On occasion, I find myself sympathetic to the core values of traditional conservatism. Marxism, my thinking goes, is in a sense a conservative theory insofar as it synthesises our anthropological heritage, maintaining philosophical currents which have stood the test of time.

This, then, leads me to appreciate to an extent the rationale behind the concept of ‘noblesse oblige’ — a class born to rule, free from democratic constraints. Rather than an aristocratic class, I think, surely there ought to be a deference to correct (as per the principles of falsificationism elucidated by Popper) ideals inherited from previous generations of thinkers, institutions and practices, guarded by an educated class. I am greatly sceptical of so-called Marxists who advocate for the annihilation of all that exists in the present order — the blind revolutionaries who see nothing worth preserving. There must surely be caution in the practice of revolution, for a total rejection of any order can lead — and throughout history, has led — to despotism. To prevent this, a class of educated men and women would be required to exercise caution in an otherwise democratic (and, at some point, revolutionary) society.
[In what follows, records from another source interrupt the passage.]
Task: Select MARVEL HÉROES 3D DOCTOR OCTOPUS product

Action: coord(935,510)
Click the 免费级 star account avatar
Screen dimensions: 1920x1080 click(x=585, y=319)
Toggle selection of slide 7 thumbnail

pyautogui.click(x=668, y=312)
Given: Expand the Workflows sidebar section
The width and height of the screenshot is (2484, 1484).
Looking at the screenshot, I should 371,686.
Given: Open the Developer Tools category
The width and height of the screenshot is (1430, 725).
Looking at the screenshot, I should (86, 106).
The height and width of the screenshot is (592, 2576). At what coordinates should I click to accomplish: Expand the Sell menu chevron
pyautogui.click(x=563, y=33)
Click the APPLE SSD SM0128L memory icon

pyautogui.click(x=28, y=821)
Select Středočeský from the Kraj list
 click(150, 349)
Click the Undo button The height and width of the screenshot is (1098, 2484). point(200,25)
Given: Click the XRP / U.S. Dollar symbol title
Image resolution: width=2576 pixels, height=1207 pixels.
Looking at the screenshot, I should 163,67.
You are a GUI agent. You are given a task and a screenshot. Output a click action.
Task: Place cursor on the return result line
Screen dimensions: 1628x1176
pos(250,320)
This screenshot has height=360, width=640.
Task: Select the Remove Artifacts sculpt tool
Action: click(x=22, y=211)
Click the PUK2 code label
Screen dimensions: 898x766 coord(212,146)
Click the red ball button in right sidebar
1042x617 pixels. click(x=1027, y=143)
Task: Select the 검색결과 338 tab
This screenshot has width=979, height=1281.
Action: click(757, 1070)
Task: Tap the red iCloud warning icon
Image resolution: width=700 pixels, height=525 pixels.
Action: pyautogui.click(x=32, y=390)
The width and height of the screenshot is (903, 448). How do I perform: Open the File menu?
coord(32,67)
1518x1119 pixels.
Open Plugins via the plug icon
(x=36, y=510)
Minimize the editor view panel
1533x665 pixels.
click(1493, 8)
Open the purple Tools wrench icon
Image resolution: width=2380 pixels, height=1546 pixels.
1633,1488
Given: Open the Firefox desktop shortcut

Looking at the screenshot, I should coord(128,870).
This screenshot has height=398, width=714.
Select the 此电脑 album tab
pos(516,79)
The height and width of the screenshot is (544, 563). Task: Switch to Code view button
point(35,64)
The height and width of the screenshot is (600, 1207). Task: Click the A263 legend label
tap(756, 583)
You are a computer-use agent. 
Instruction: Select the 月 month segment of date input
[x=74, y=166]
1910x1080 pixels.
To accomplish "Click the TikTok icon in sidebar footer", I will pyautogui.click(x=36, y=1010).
However, this line of thought enters into a crisis when one considers a post-revolution, post-capitalist society. This aversion to popular democracy and deference to a class of supposedly ‘higher’ revolutionaries ultimately leads to a defence of Stalinism. Following the degeneration of the Russian Revolution by the Man of Steel himself, a cult of personality prevailed (and developed further) leading to an orthodoxy riddled with contradictions, and the eventual collapse of the USSR when it could sustain them no longer. A prerequisite to the idealistic notion I described of an educated class above democratic constraints, preserving necessary traditions during and after revolution, is an infallibility of these people, and thereby no need for public accountability. This unattainable requirement causes the whole idea to collapse in on itself.

It is at this point in my thinking that I shrug and laugh at the idea of ‘conservative socialism’. Valuable traditions must be preserved not due to their intrinsic, idealistic ‘value’ but rather their attained value through withstanding the test of time and remaining useful for the masses. True democracy is not anarchic or anti-intellectual; maximum democracy leads to the education of the masses and the automatic conservation of all that is worth conserving. Both socialism and democracy (inseparable without considerable compromise of either) are essentially ‘conservative’ in the literal sense of the word, but not in the spirit of the ideology of ‘pragmatic traditionalism’.

Socialists who blanket-reject tradition and democrats who embrace and promote mediocrity are neither socialists nor democrats. The problems faced by democratic (here, I refer to democracy and socialism as one and the same) thought require an elevation of the masses to a level of ‘philosopher-kings’, rather than the creation of a benevolent-dictatorial class.

Democratic failures are healed by greater democracy, not less. This, I believe, is the lesson which history will validate.